Я его понял. У Хельги был вид работницы с фабрики.
- Но она, - продолжал Бальдур, - просто села за машинку и попросила меня о чем-нибудь говорить. Ну, хоть статью из газеты прочитать вслух... Я, обалдев, послушно прочитал какой-то длинный, сложный стих - чтоб увидеть его напечатанным сразу после того, как я закончил читать, и напечатанным безукоризненно. Мистика какая-то... А она только посмотрела на меня и спросила: «Ну так что, герр гауляйтер?» И мне стало очень неудобно.... да что там, стыдно. Она смотрела на меня глазами моей матери, пусть постаревшей на много лет, но все же... Я сказал - да, приступайте к работе с сегодняшнего дня. И даже не спросил, состоит ли она в НСДАП. Даже фамилии и то не спросил... не смог. А она быстро привела в порядок захламленный стол и снова на меня посмотрела: «Герр гауляйтер, как вы думаете, есть здесь копирка?» И тут я понял, что мне невыносимо слышать, как она меня называет. Но если она будет вместо этого говорить «герр фон Ширах», лучше мне не будет... И попросил ее звать меня по имени.
Она действительно звала его просто Бальдур, но у нее это звучало не то чтобы почтительно - просто уважительно и даже чуть ласково, словно он был ее родственником. Впрочем, так она говорила со всеми нами, включая Дольфа.
- Я отдала рейху трех своих сыновей, - сказала она однажды, - все убиты. К этому трудно привыкнуть, но я смогла. Рейх победит. Правда, Дольф?..
Дольф посмотрел на нее с неожиданным вниманием – и басовито гавкнул, словно в знак согласия. Никогда не видел, чтоб он так себя вел. Обычно он смотрел лишь на Бальдура - скорбно и мечтательно, как все собаки, которым хочется, чтоб наутро их посадили в машину и отвезли туда, где нет людской и бензиновой вони, а зато полно мышей, мускусных крыс и птичек, которых, конечно, не поймать, но погонять-то интересно... Но что поделать. Шла война, и даже собака гауляйтера несла службу в городе, сползающем в ад.
- Хотелось бы вам верить, - сказал Бальдур, - очень хотелось бы.
- А ты верь, - неожиданно низким голосом, от которого меня, и, думаю, не одного меня пробрала дрожь, ответила Хельга.
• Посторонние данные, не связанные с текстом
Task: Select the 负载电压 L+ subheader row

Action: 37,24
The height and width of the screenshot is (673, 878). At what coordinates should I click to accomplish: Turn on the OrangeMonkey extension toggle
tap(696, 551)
Кроме того, она впервые обратилась к Бальдуру «на ты», - Молодой еще, чтоб не верить и трусить.
- Кто, я?.. да мне, к черту, сорок через два года стукнет, - буркнул Бальдур.
- Вот я и говорю – молодой еще…
Он не получил своего маленького ада на войне, и его адом становилась Вена, из которой он по приказу отправлял в концлагеря евреев, превращая ее в «чистый арийский город».
А венцы все брели и брели в Бальхаусплац, бледные, испуганные, порой в слезах.
- Герр гауляйтер, пожалуйста…
- Герр гауляйтер, простите, но… у вас недостоверная информация, наша семья не евреи… это не еврейская фамилия…
- Герр гауляйтер, скажите, куда нас отправляют? Ходят такие слухи… такие слухи… у нас трое малышей, герр гауляйтер, старшему всего девять, среднему пять, младшему два, ну куда мы поедем, война же, мы тут всю жизнь… всю жизнь прожили…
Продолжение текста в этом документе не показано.